I firmly believe that learning to touch-type is as close to a silver bullet as you can get if your teen is dyslexic. It can be the perfect (non-patronising) way for them to go back to basics with reading and spelling to fill in their shaky foundations. In my dyslexia assessments, I often recommend teenagers and adults to use a touch-typing programme which is phonics-based.
Touch Type Read Spell (TTRS) is well-known as the gold standard touch typing programme for dyslexics, but it is pricey (about £10 a month) so families often choose Nessy Fingers (about £30 a year). Although, temporarily, they are offering a 2-month homeschool pack which includes Nessy Fingers and their Reading/Spelling programme for £30.

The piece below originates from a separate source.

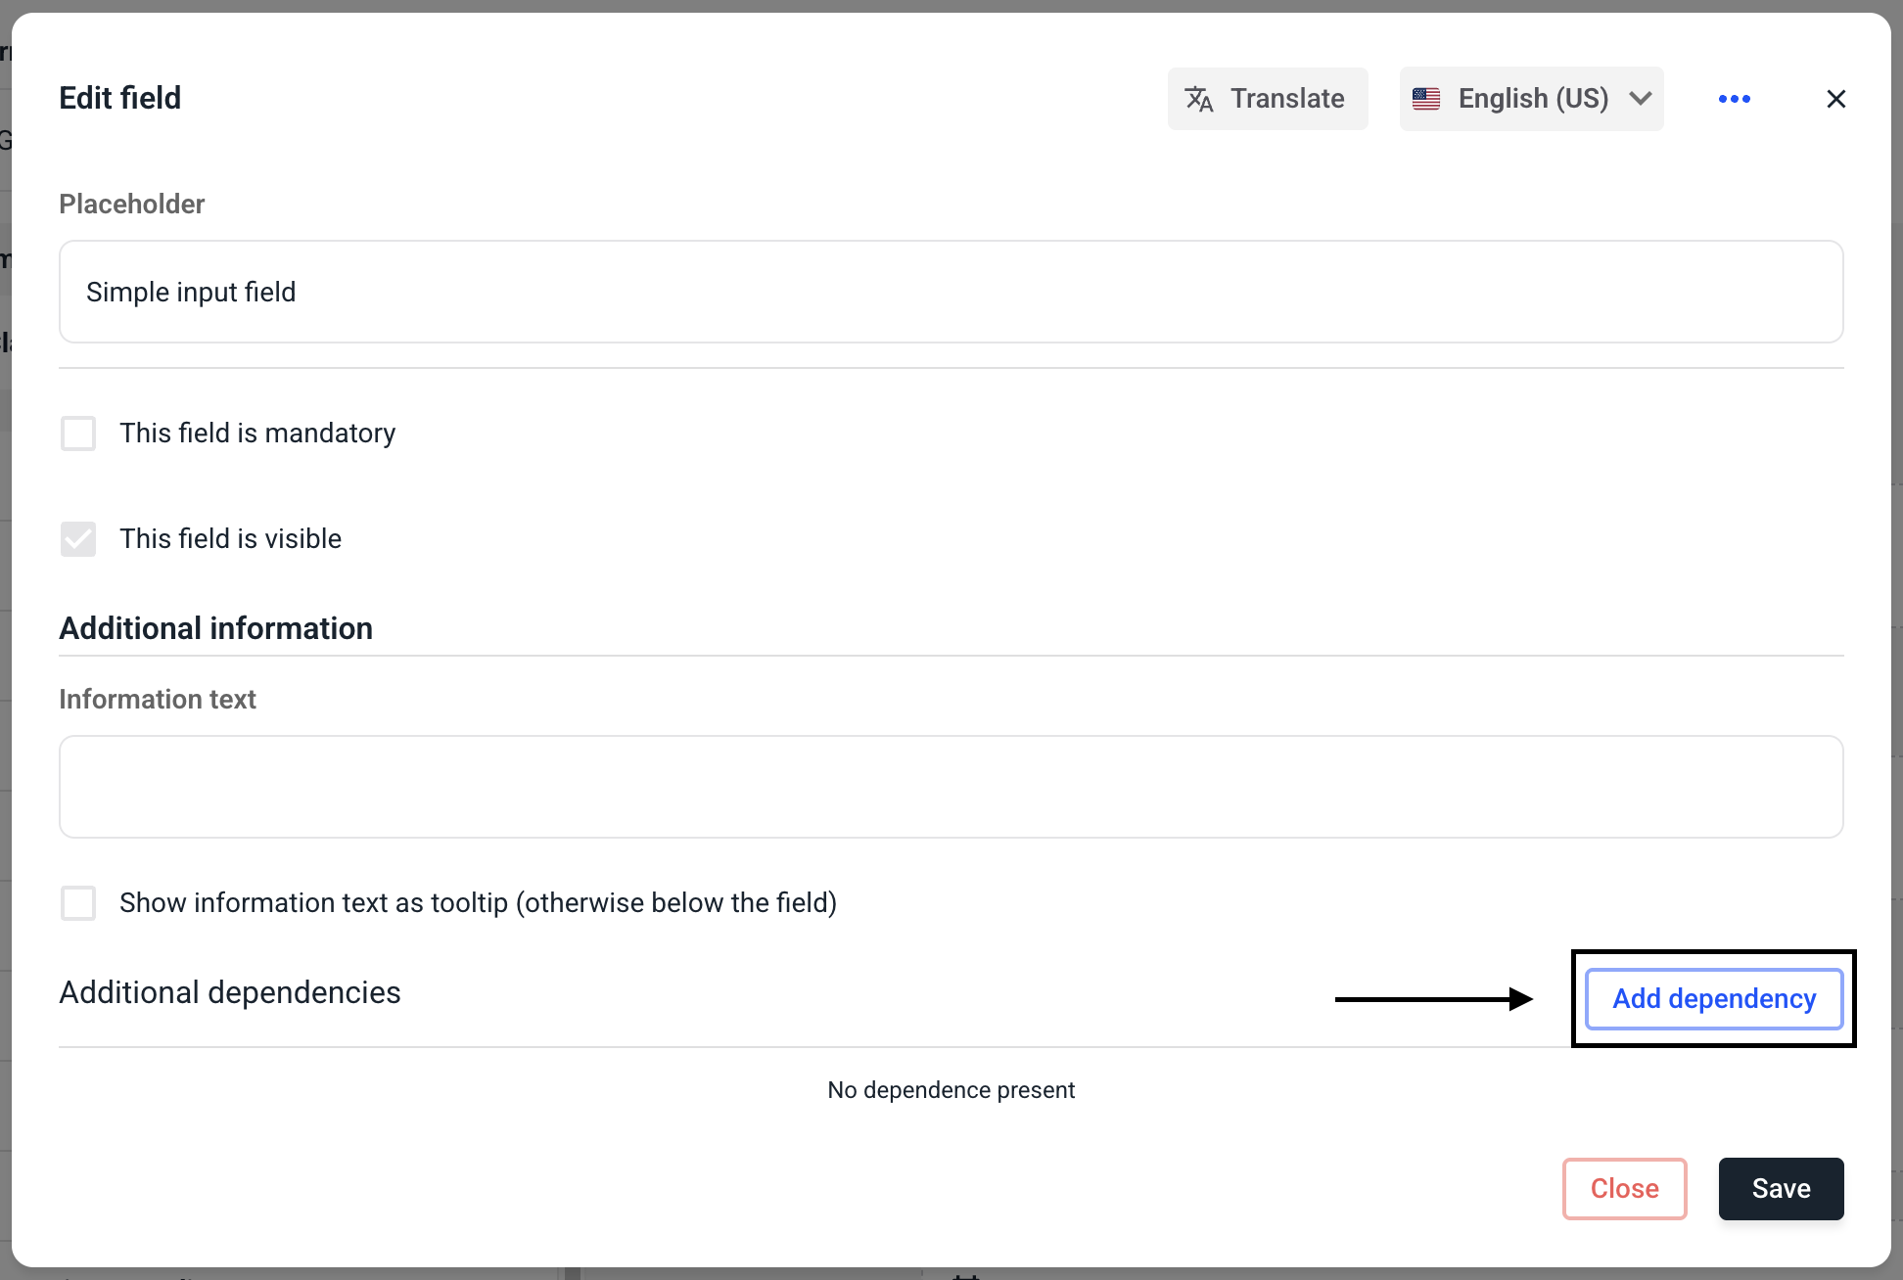
Task: Click the translate language icon
Action: [x=1199, y=99]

However, brilliantly, TTRS are offering a free six-month family subscription for all NHS workers (they just ask you to upload proof of NHS employment eg work email address, name badge or payslip). Click here to apply.
These sorts of programmes can work brilliantly as step three in the process of learning to touch-type, but make sure you do step one and two first.

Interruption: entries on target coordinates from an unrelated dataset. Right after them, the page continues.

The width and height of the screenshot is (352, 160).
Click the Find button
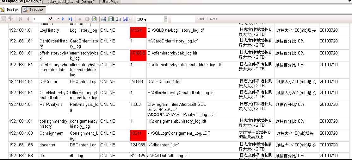click(x=201, y=19)
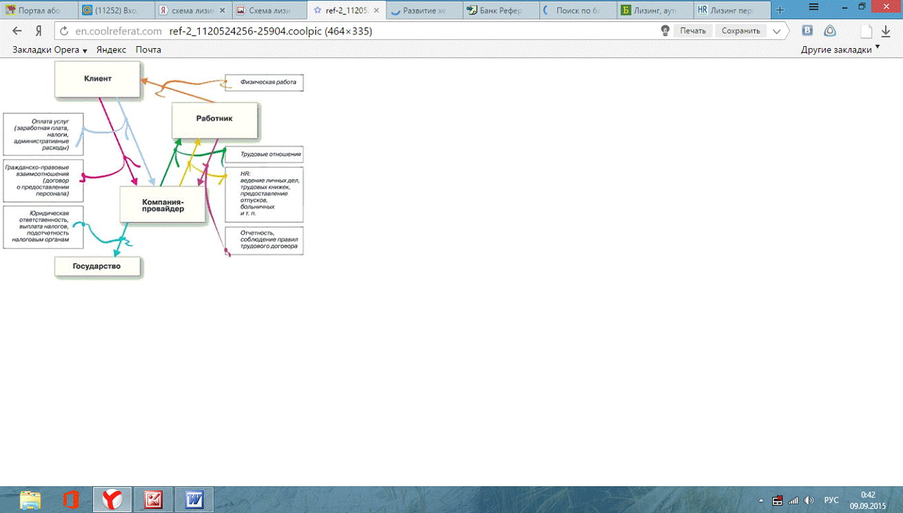Switch to the 'Банк Рефер' tab
Image resolution: width=903 pixels, height=513 pixels.
click(x=499, y=10)
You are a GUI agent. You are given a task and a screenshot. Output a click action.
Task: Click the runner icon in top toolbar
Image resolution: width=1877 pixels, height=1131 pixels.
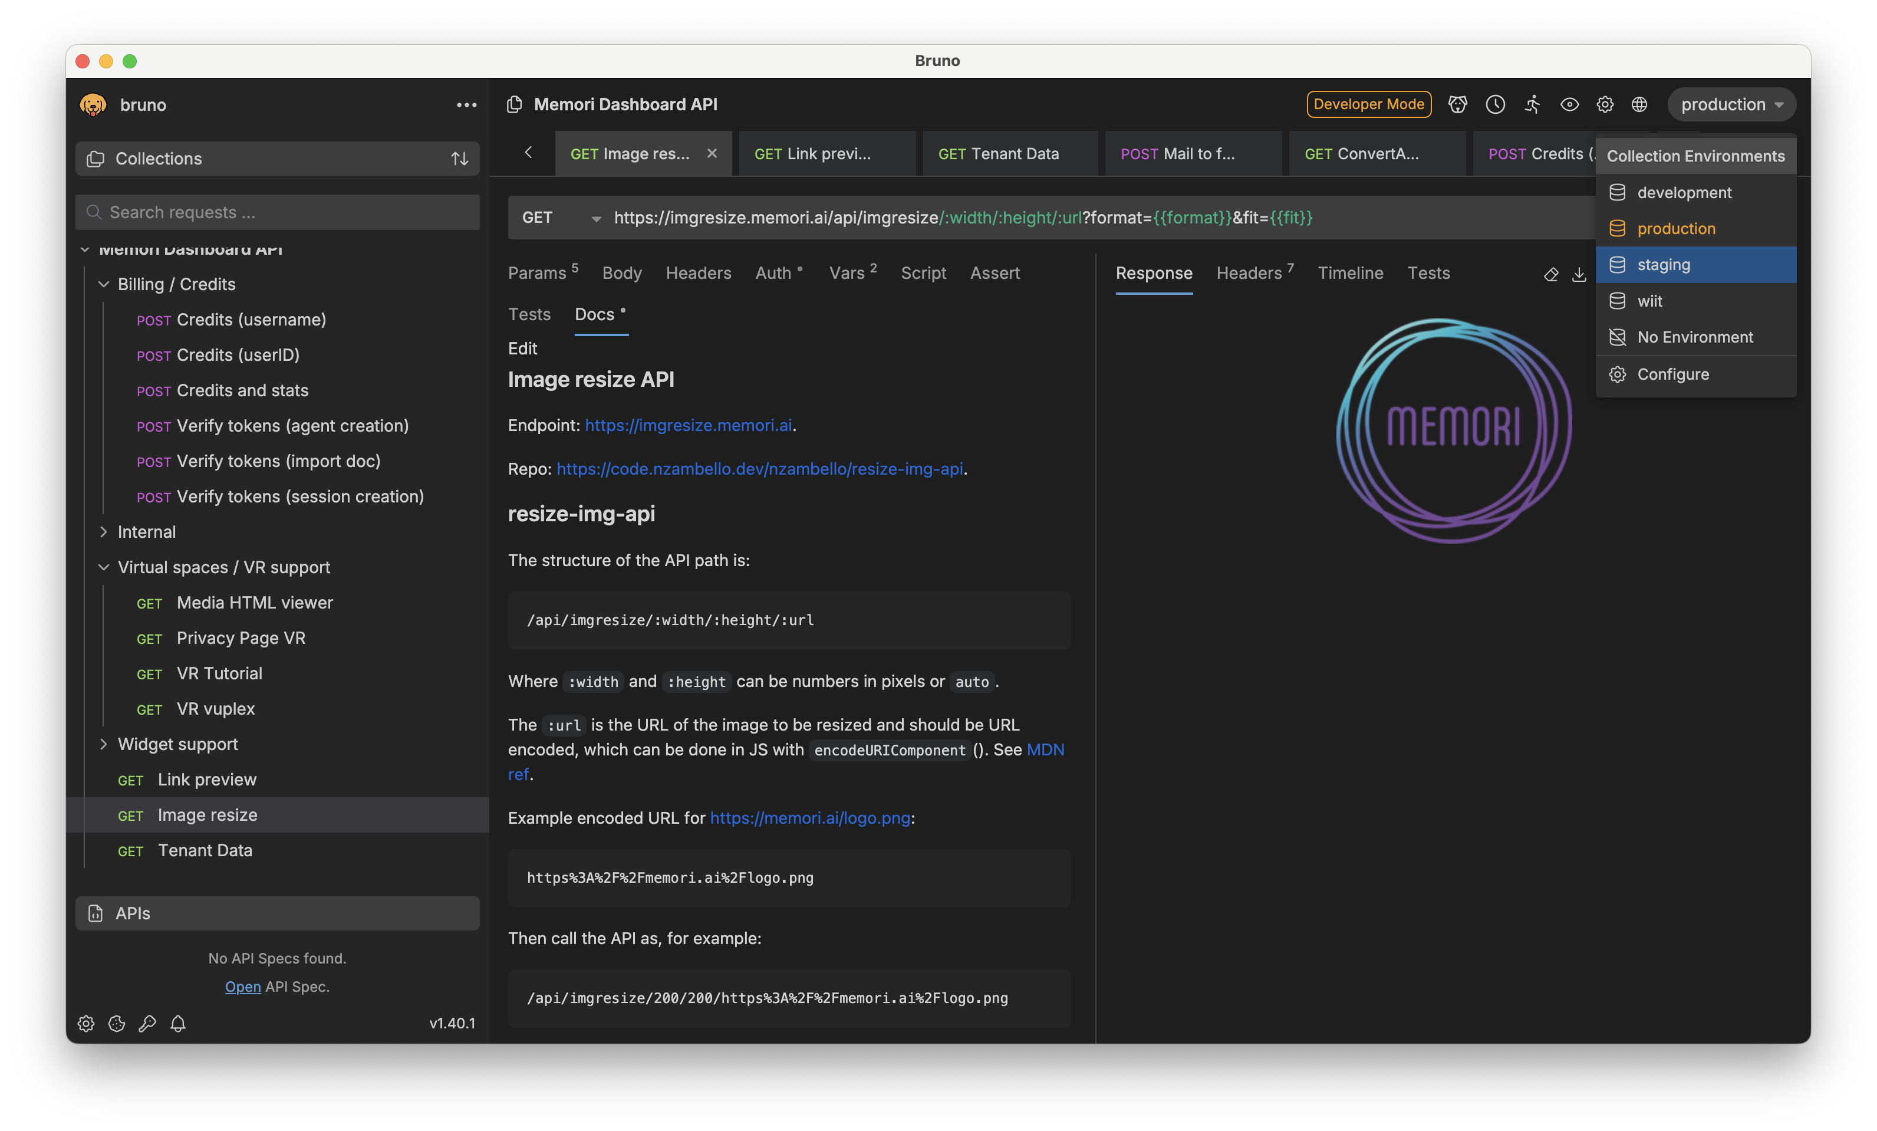(x=1532, y=104)
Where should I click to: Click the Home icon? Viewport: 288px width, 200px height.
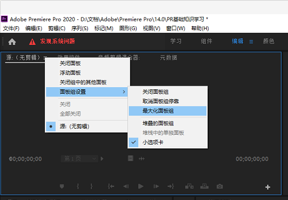point(12,42)
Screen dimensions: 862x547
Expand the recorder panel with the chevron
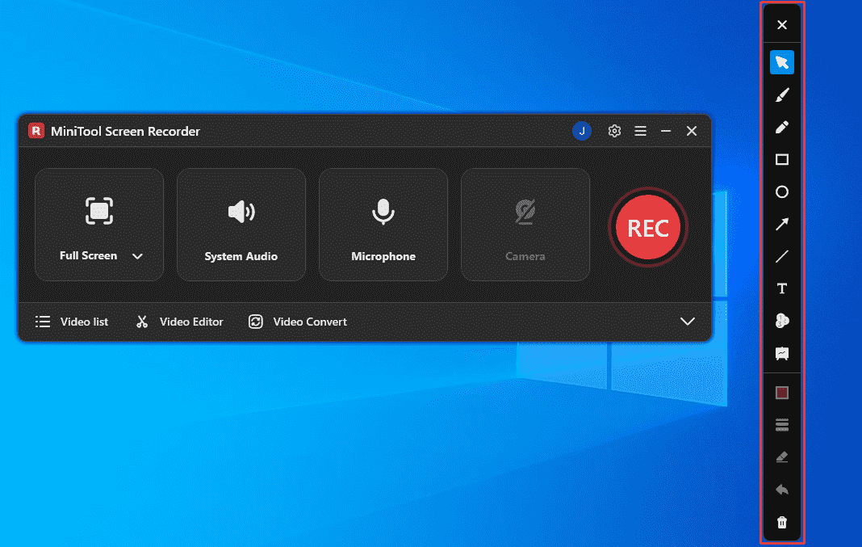click(x=688, y=321)
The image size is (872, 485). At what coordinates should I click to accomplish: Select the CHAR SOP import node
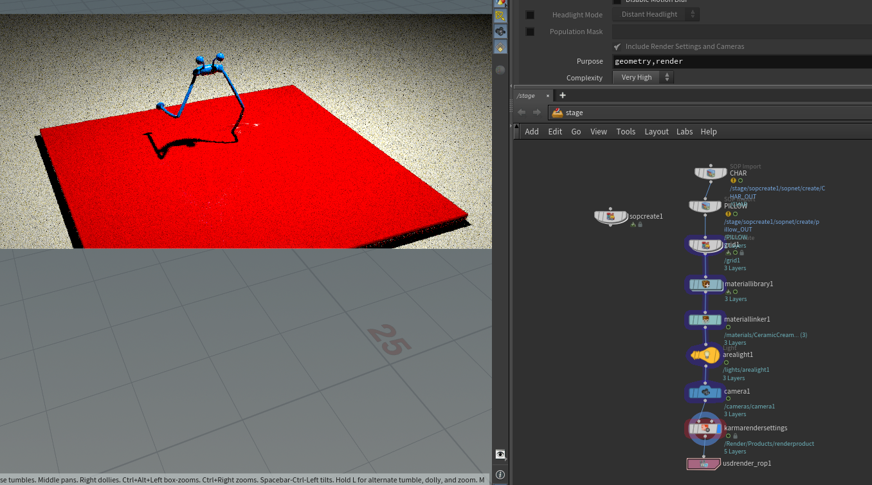pos(711,173)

Step One is to learn the keyboard
There are lots of free places to start, such as BBC Dance Mat (or Doorway Online if they are too cool). You could try KAZ Type (£19.99 a year), which also has a dyslexia-friendly version.
Step Two is to really master and automatise the keys
It will be vital to keep checking that your child/teen is always using the same fingers to type the same keys, otherwise he will be unable to speed up and automatise this process, as needed.
Once they are solidly using the correct fingers, they might be kept motivated by low cost Typing game apps (such as Type Defender, Aqwertyan, Bubble Typing, Typing JR, Word Burst) using a full-size wireless keyboard. I like the games at www.freetypinggame.net.
This is the hardest stage, getting them to look at the screen and not at their fingers and to use the correct fingers. To help, I have found best results from combining three things:
a) writing out the keyboard from memory (this enables you to see which letters aren’t automatised yet and which ones to target).
b) putting different coloured stickers over the keys, so they can see which finger to use, but not what letter that is.
c) temporarily displaying the keyboard next to the screen, so they can look up, rather than down.
Step Three is to get faster and faster, whilst learning to spell all the words
This is where a phonics-based touch-typing programme is perfect.